In it, you can taste the gold-rush mentality for internet stocks, as you read anecdotes of how former call girls from LA moved to Silicon Valley and would take payment only in stock. The fear of missing out was almost like a disease and, like a disease, it spread to people from all parts of society.
What it does best of all is show how pure greed for the colossal amounts of money that might have been made drove any sense of normal business practices out of the window -- "pity the fools who tried going public with a business that actually made a profit".
People stopped thinking about how to build a company that worked because they were entranced with the stock price. It stopped them worrying about the returns piling up in the corridors, as they gazed up at the rising stock, and it stopped them designing a site that worked, because they were too busy looking at the animated stock price button in the corner of their screens.
It also shows how initial enthusiasm turned to white lies and, when things started to go wrong, to corporate self-denial.
Any advertising person who worked with a dotcom in the early days has probably witnessed this almost religious enthusiasm for how the net would change everything, including advertising -- but in this respect advertising has a lot to thank Craig Winn for.
He was the first person who used huge traditional advertising rather than the internet to try to create a brand -- this lead to every other dotcom following suit. Unfortunately for Value America, he had no idea what a brand was (in order to make it look like Value America had more than 1,000 brands, he counted each different coloured pencil or computer as a separate brand) and couldn't wait for the time an agency took to do ads so he did them himself.
But why shouldn't he -- Winn couldn't do anything wrong and everyone around him was telling him so. All he had to worry about was whether he would be a billionaire or trillionaire.

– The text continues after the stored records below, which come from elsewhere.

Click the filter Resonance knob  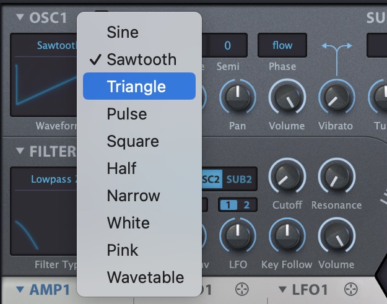tap(336, 176)
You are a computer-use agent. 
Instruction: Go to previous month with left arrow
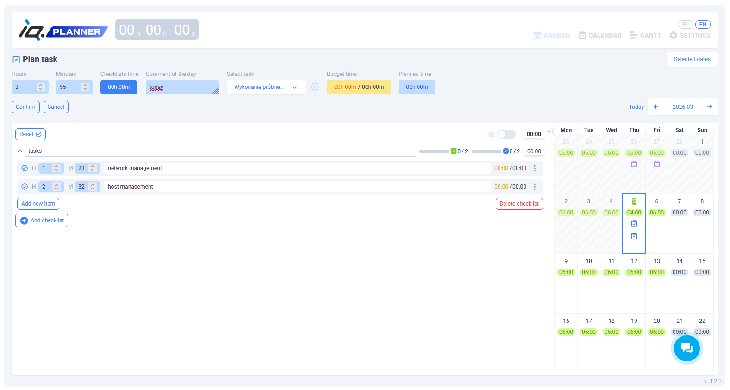coord(655,107)
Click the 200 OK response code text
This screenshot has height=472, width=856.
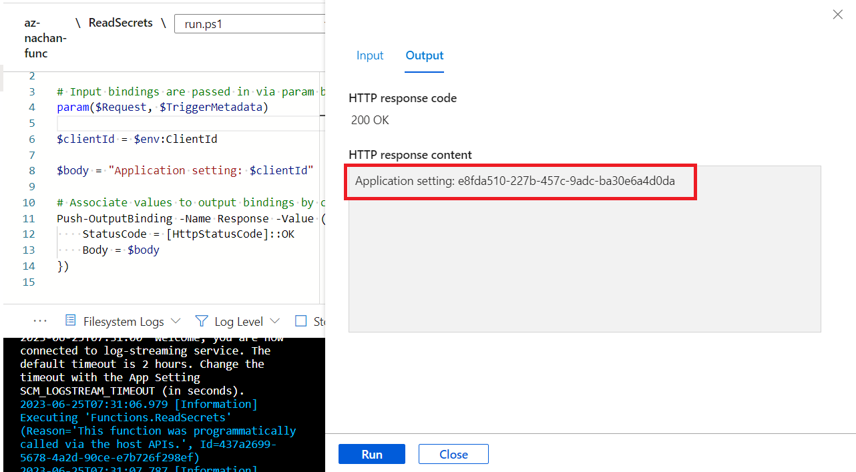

One of the strangest things happened when I got the book -- I asked people whether they thought it was a business book or novel. A lot of people knew it was real, but others said, of course not, that couldn't happen. In fact, what makes it so good is that what happened is hard to believe.
As Kuo says, "My company was somewhere between a court jester and a lottery winner."
"In one of the company's six buildings they had a Tannoy message that said 'Welcome to Value America' in the voice of Mr Roarke from Fantasy Island. This was Fantasy Island -- anyone caught up in dotcom fever of that time lived on that island for a while, me included."
Alun Howell is a creative director at advertising agency Ogilvy & Mather.